Bu fikir veya fikri saplantı oy verdiğimiz partinin görüşlerine göre şekilleniyor, bunu inanmasak da benimsiyor ve sonrasında bahane veya mazeret üretmekle siyaset yaptığımızı sanıyoruz.

Örneğin şu Tank Palet meselesi…

Yaşadığımız ilin ve ülkemizin önemli bir gündemi…

Her konuda olduğu gibi bunda da fikir sahibiyiz veya öyle sanıyoruz.

Bakın, CHP, tank palet fabrikasının BMC-Katar ortaklığına devredilmesine ilişkin bir video hazırladı.

Kaç kişi seyretti veya seyretmeye değer buldu, çok az…

Niye? Çünkü CHP ne derse desin ne kadar doğru söylerse söyleyin, biz de oluşan/oluşturulan ideolojik duvara çarpıyor.

Çünkü başkalarına ve başka fikirlere kapalıyız…
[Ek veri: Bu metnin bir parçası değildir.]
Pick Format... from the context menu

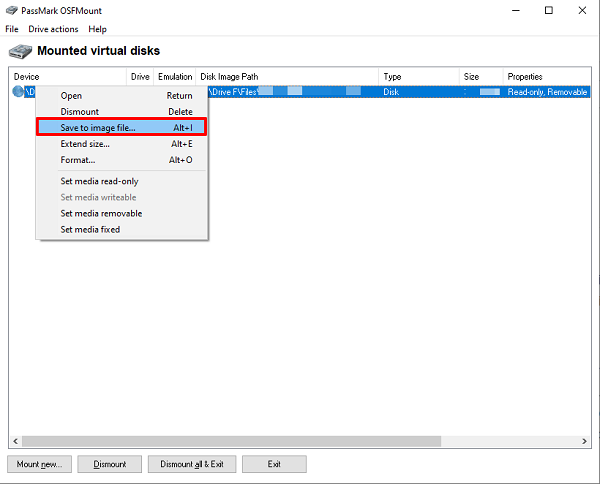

Seyretmeyenler için bir özet çıkarayım;

CHP “Kim yalancı kim hain?” başlıklı videoda, tank paletle ilgili Cumhurbaşkanı ve AKP Genel Başkanı Tayyip Erdoğan, Ethem Sancak ve CHP Genel Başkanı Kemal Kılıçdaroğlu’nun açıklamalarından kesitler yer alıyor.

Videoda Sayın Erdoğan, tank palet fabrikasının BMC’ye 25 yıllığına kiralandığını söylüyor ama Ethem Sancak “Devlet bana burayı sana veriyorum bana kira ver, demiyor. Böyle dese kira koyacak. Ben içindeyim” sözleriyle kiralama olayını reddediyor.

Videoda ayrıca, Sayın Erdoğan Kılıçdaroğlu’nu yalan söylemekle itham ediyor, Fırtına obüsleri burada (Sakarya'daki tank palet fabrikası) üretiliyor, diyor. Yok böyle bir şey” diyor.

CHP’de karşılığında Sayın Erdoğan’ın fabrikanın duvarında asılı duran fırtına obüslerine kaynak yaparken çekilmiş fotoğrafını gösterip soruyor; Kim yalancı?

Çoğumuz bunu seyretmediğimiz gibi Haber Türk’te Ethem Sancak’ın katıldığı ve çeşitli gazetecilerin sorular sorduğu programı da izlemedik, değil mi?

Tamam, onu da özetleyelim;

BMC 2014 yılında TMSF tarafından satışa çıkarıldı.

Niye TMSF? Devlet bu fabrikaya el koydu, artık milletin oldu da ondan…

Ethem Sancak, ihaleyi kendi deyişi ile 200 milyon dolara satın aldı. Ki bunun tıpkı havuz medyasının alım satımında olduğu gibi bir emrivaki olduğunu herkes biliyor, nitekim Sancak, tek başına işin altından kalkamayacağını itiraf ediyor.

Sana ortak da buluruz deniliyor ki, Cumhurbaşkanı Tayyip Erdoğan’ın önerisiyle kendisinin hemşerisi ve akrabası olan işadamı Talip Öztürk, 100 milyon dolar koyarak hisselerin yüzde 25’ini alıp ortak oluyor.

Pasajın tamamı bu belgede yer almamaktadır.